What is needed.
Go through the lines below and copy each one that holds the string "Switch".

Records shown section start

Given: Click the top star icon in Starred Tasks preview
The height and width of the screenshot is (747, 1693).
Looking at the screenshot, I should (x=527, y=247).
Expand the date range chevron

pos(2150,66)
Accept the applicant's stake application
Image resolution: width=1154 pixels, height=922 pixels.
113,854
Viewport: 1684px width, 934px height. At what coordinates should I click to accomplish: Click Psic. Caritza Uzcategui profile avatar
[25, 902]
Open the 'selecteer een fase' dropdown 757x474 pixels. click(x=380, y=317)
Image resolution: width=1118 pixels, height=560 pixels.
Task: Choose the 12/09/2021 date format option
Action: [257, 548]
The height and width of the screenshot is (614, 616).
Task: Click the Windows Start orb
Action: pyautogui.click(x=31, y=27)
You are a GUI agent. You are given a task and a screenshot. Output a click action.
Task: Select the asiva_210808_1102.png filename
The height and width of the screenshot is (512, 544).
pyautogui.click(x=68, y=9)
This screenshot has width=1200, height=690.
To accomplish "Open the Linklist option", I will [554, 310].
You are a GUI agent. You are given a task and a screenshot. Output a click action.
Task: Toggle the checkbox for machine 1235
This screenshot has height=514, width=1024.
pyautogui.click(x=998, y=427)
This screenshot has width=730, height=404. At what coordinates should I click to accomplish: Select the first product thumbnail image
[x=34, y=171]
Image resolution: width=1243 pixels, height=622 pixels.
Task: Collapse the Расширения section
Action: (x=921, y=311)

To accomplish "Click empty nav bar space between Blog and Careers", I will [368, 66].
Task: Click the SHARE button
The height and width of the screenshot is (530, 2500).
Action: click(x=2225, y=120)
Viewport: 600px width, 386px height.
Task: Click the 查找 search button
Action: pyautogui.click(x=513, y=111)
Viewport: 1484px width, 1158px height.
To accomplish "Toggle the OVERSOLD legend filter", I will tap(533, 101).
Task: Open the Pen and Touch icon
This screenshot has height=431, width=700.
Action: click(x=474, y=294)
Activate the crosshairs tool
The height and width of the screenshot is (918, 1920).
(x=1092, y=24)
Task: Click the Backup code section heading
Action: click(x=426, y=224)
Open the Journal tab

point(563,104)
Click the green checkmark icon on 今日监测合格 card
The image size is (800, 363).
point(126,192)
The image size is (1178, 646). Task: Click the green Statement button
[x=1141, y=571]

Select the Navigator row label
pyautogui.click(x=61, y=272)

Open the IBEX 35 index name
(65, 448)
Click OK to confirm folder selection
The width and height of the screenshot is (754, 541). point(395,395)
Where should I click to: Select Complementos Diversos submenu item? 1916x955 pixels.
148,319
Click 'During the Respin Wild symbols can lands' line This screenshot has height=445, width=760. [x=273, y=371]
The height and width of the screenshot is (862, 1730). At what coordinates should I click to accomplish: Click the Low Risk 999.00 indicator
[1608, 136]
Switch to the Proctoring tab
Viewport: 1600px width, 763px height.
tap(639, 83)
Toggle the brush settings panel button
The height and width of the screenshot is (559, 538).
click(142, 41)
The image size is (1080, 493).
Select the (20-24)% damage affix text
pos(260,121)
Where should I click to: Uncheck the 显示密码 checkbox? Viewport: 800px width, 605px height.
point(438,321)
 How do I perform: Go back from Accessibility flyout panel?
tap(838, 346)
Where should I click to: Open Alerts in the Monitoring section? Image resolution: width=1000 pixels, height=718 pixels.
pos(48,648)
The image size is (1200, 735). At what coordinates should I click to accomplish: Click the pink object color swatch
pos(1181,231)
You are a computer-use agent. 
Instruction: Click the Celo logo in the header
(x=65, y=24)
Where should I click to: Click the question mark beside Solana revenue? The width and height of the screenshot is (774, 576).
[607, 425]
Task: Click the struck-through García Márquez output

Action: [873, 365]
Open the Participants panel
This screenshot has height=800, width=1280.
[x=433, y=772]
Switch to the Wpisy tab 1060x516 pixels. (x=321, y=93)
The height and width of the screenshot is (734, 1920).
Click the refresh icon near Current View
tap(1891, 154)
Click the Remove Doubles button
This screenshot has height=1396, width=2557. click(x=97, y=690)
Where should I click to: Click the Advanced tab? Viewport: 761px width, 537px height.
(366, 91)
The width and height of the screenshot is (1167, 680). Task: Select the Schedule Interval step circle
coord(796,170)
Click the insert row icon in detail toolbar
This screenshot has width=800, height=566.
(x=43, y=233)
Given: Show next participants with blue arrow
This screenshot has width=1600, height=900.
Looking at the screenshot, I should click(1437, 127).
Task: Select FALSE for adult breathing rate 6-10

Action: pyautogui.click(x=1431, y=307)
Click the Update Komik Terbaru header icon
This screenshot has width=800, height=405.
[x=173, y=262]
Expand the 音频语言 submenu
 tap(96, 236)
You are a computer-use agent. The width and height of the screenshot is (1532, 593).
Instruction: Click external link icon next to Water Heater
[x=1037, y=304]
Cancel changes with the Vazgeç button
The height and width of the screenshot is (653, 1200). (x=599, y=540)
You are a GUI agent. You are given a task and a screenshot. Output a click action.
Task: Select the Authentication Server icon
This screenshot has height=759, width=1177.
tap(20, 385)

Records shown section end

Response box.
Switch to the Proctoring tab
Switch to the Wpisy tab 1060x516 pixels. (x=321, y=93)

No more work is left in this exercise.